Mirror Mirror on the Wall
=========================

The following is an overview of **Tor descriptors**. If you're already familiar
with what they are and where to get them then you may want to skip to the end.

* :ref:`what-is-a-descriptor`
* :ref:`where-can-i-get-the-current-descriptors`
* :ref:`where-can-i-get-past-descriptors`
* :ref:`putting-it-together`

.. _what-is-a-descriptor:

What is a descriptor?
---------------------

Tor is made up of two parts: the application and a distributed network of a few
thousand volunteer relays. Information about these relays is public, and made
up of documents called **descriptors**.

There are several different kinds of descriptors, the most common ones being...

====================================================================== ===========
Descriptor Type                                                        Description
====================================================================== ===========
`Server Descriptor <../api/descriptor/server_descriptor.html>`_        Information that relays publish about themselves. Tor clients once downloaded this information, but now they use microdescriptors instead.
`ExtraInfo Descriptor <../api/descriptor/extrainfo_descriptor.html>`_  Relay information that tor clients do not need in order to function. This is self-published, like server descriptors, but not downloaded by default.
`Microdescriptor <../api/descriptor/microdescriptor.html>`_            Minimalistic document that just includes the information necessary for tor clients to work.
`Network Status Document <../api/descriptor/networkstatus.html>`_      Though tor relays are decentralized, the directories that track the overall network are not.
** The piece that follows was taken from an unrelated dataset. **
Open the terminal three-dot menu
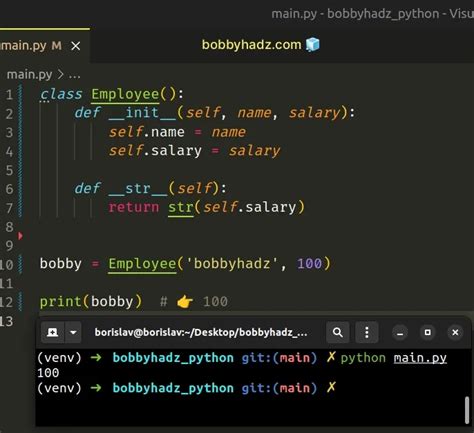 (x=367, y=332)
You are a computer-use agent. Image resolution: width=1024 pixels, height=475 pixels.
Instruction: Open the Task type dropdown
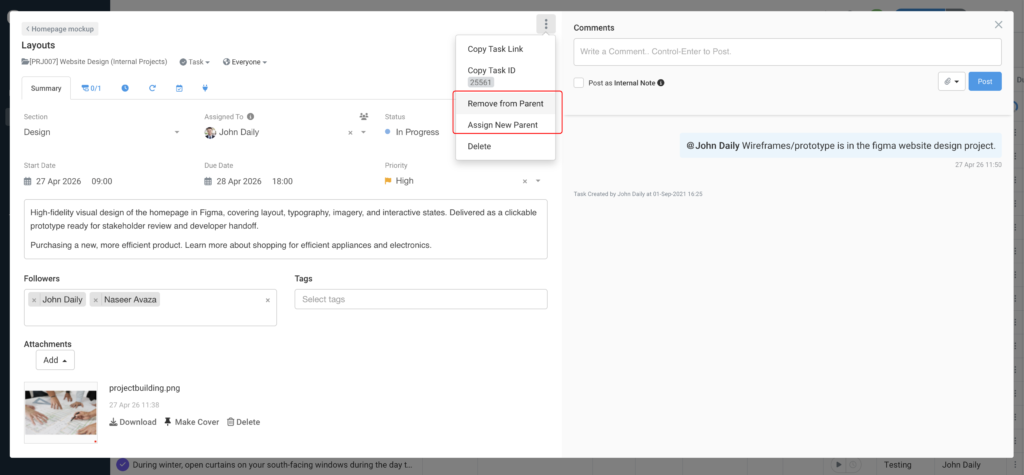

These central points are called **directory authorities**, and every hour they publish a document called a **consensus** (aka, network status document). The consensus in turn is made up of **router status entries**.
`Router Status Entry <../api/descriptor/router_status_entry.html>`_    Relay information provided by the directory authorities including flags, heuristics used for relay selection, etc.
====================================================================== ===========

.. _where-can-i-get-the-current-descriptors:

Where can I get the current descriptors?
----------------------------------------

To work tor needs to have up-to-date information about relays within the
network. As such getting current descriptors is easy: *just run tor*.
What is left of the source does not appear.